Iran National Heritage List
- Official name: Roknolmolk Mosque
- Type: Built
- Designated: 15 May 1978
- Reference no.: 1604
- Conservation organization: Cultural Heritage, Handicrafts and Tourism Organization of Iran

= Roknolmolk Mosque =

Twelver Shi'ite mosque in Isfahan, Iran

The Roknolmolk Mosque (مسجد رکن الملک; مسجد ركن الملك), formerly known as the Aksa Mosque, is a Twelver Shi'ite mosque, located in Esfahan, in the province of Isfahan, Iran. Completed in the early part of the 20th century, the mosque was built during the Qajar era and is situated adjacent to the Takht-e Foulad cemetery. It was founded in 1901 and built by and named after Mirza Soleyman Khan Shirazi, who was known as Roknolmolk.

The mosque was added to the Iran National Heritage List on 15 May 1978, administered by the Cultural Heritage, Handicrafts and Tourism Organization of Iran.

== History ==
The mosque was founded in 1901 by Roknolmolk and completed in 1907. In 1914, seven years later, Roknolmolk was buried in an empty room of the mosque. An inscription on the mosque dates the completion of a final renovation to 1958.

== Architecture ==
Made out of bricks, the mosque has two doors and an entrance gate decorated with flower designs. The arch of the main door is approximately 9 m wide. There are steps for the muezzin to climb onto the roof of the prayer hall, as the mosque has no minarets.

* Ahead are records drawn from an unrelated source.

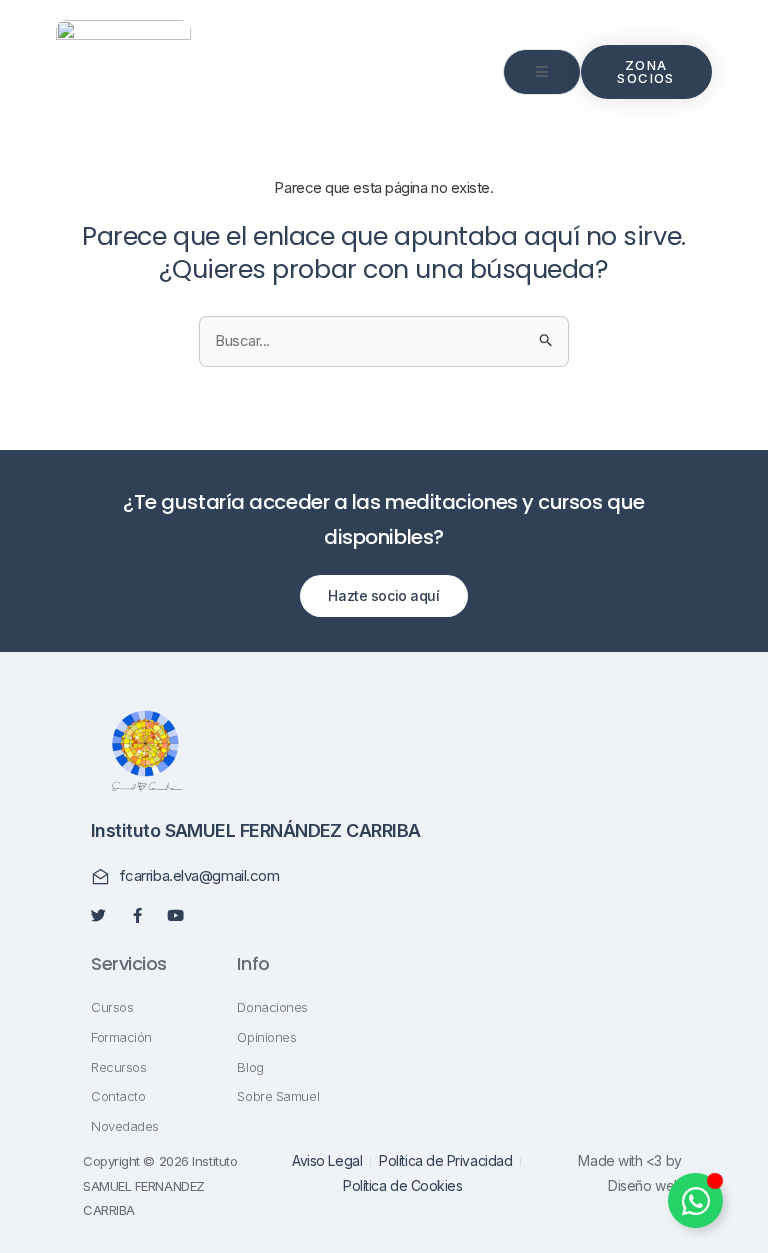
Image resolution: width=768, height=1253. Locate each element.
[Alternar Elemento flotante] (695, 1200)
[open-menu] (542, 72)
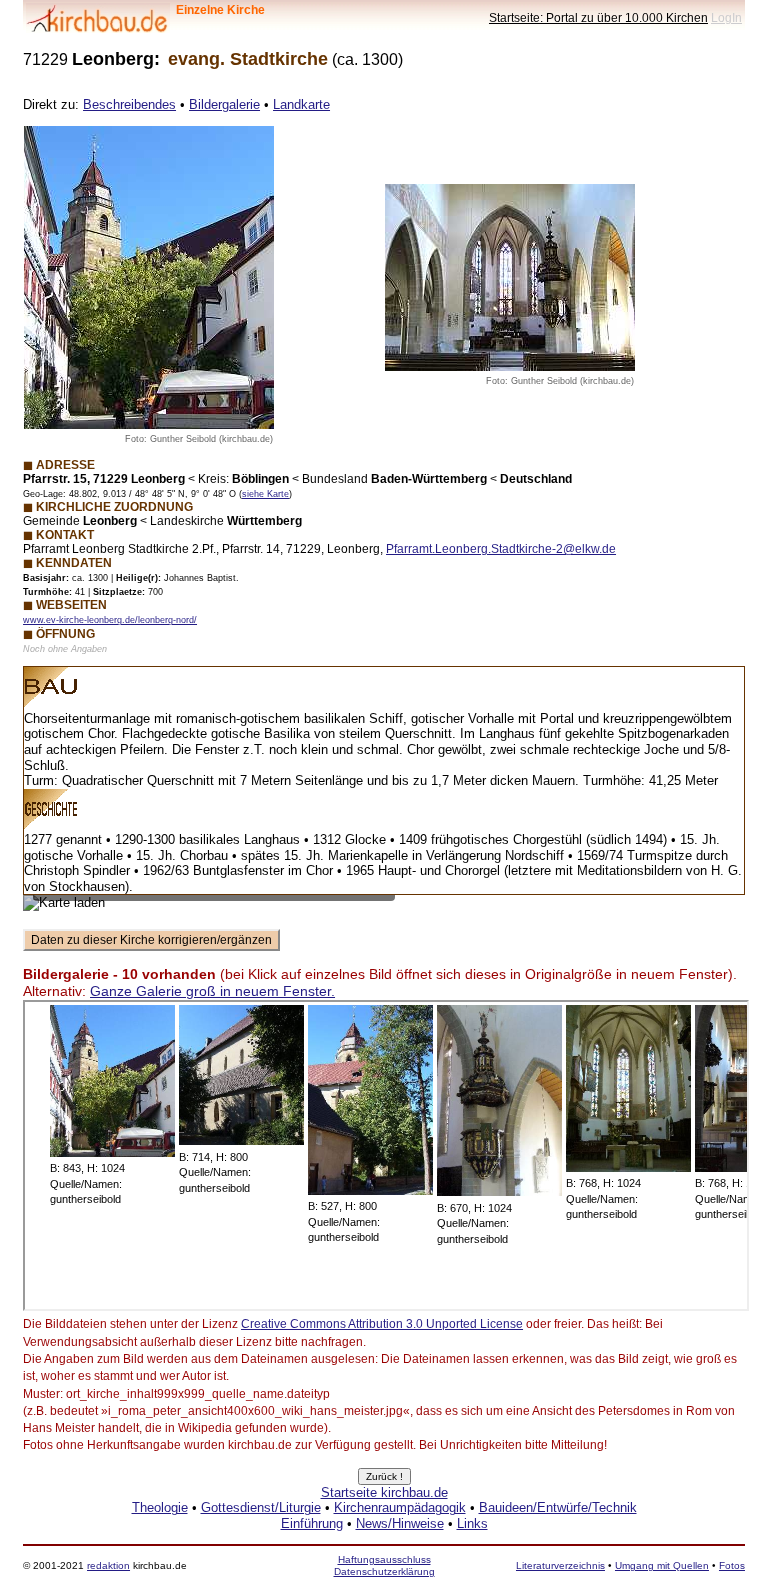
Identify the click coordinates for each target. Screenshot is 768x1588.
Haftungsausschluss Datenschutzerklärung (384, 1565)
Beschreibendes (129, 104)
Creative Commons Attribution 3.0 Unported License (382, 1324)
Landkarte (301, 104)
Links (472, 1523)
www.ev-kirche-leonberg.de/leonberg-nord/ (110, 620)
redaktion (108, 1565)
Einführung (312, 1523)
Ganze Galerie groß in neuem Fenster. (212, 991)
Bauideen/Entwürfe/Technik (558, 1507)
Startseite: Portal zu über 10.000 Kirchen (598, 17)
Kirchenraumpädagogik (400, 1507)
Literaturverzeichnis (560, 1565)
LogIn (726, 17)
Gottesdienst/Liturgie (261, 1507)
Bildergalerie (224, 104)
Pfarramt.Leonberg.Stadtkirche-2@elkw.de (501, 548)
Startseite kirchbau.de (384, 1492)
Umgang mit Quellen (662, 1565)
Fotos (732, 1565)
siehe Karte (265, 494)
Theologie (160, 1507)
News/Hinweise (400, 1523)
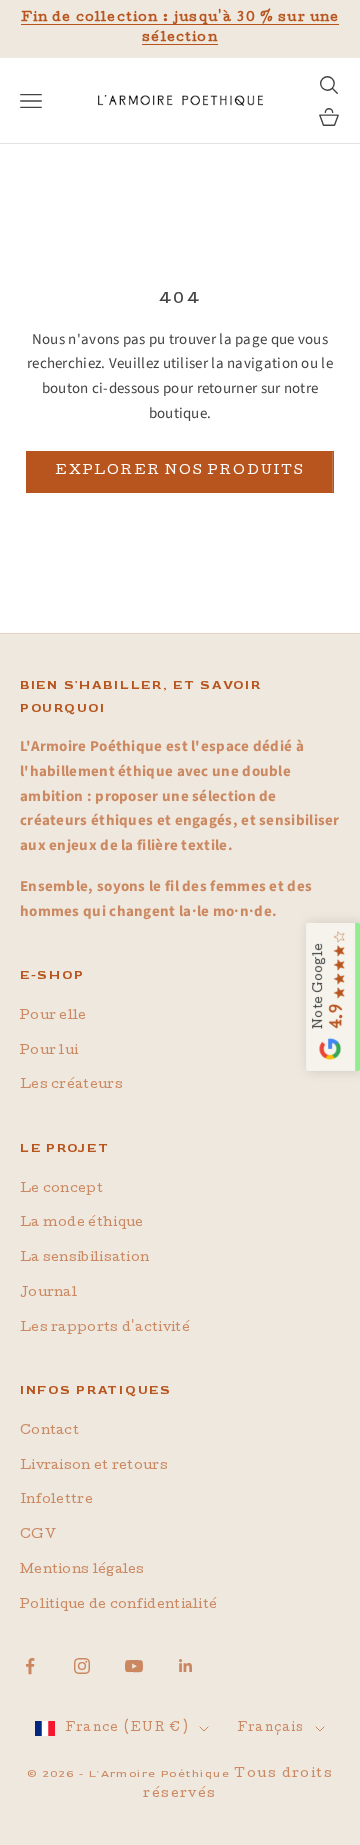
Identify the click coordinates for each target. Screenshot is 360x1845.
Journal (48, 1293)
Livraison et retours (94, 1466)
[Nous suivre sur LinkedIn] (186, 1666)
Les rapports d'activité (105, 1328)
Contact (49, 1431)
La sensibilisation (84, 1258)
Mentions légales (82, 1570)
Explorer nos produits (180, 471)
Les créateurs (71, 1085)
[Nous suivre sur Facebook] (30, 1666)
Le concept (61, 1189)
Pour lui (49, 1051)
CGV (38, 1535)
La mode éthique (82, 1223)
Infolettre (56, 1500)
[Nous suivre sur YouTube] (134, 1666)
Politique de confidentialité (118, 1605)
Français (270, 1729)
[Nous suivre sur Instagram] (82, 1666)
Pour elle (53, 1016)
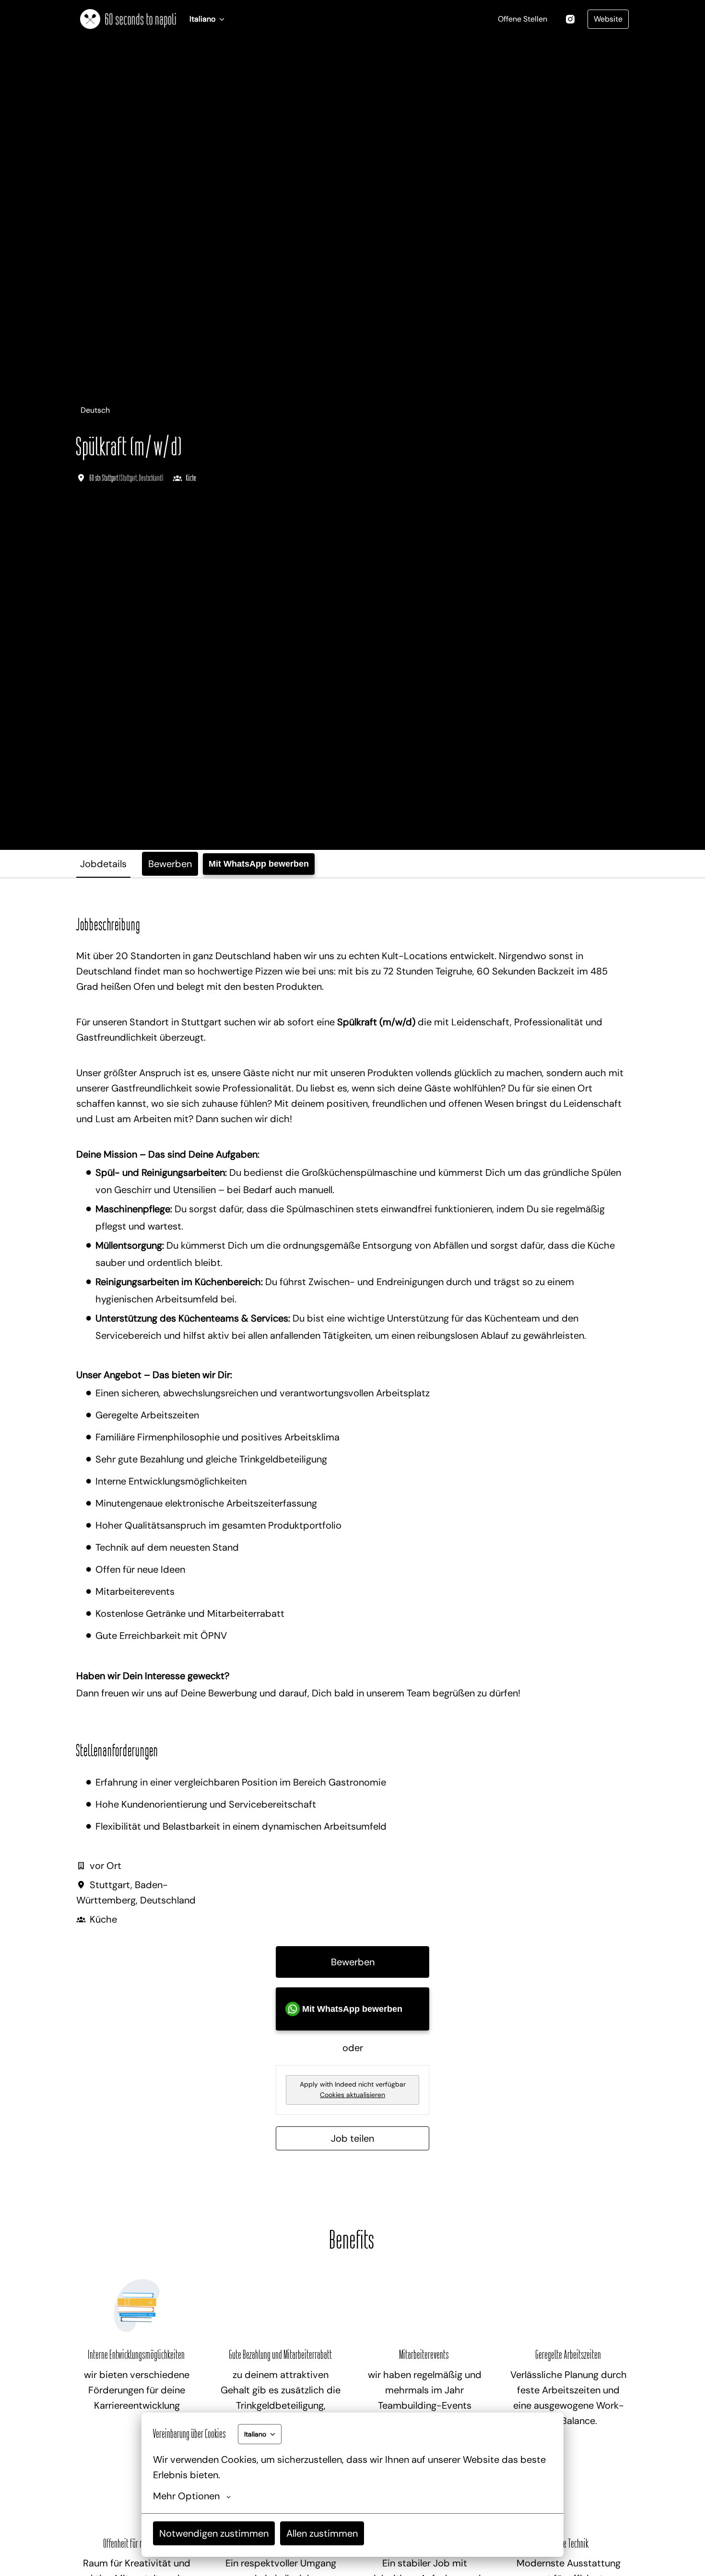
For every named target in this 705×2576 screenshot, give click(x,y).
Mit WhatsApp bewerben (259, 864)
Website (608, 19)
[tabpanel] (352, 1533)
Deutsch (95, 410)
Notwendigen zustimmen (214, 2533)
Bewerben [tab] (170, 864)
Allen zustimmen (322, 2533)
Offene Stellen (522, 19)
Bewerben (353, 1962)
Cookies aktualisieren (352, 2094)
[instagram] (570, 19)
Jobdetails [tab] (103, 864)
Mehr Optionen (186, 2496)
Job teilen (352, 2138)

Behind the entrance of the mosque, there is a secluded space that leads to a room that is the mausoleum for the Shi'ite clerics who belonged to the Kalbasi family. On the south side of the courtyard, there is a door that is the entrance to a water fountain. After passing through the main hall, a corridor connects the small court to the bigger court of the mosque. In the same hallway, there is a doorway on the left, which leads to a small room where the tomb of Roknolmolk himself and his wife are located. A wooden zarih encloses the two graves together.

On the west of the mosque courtyard is a musalla which is for the winter season.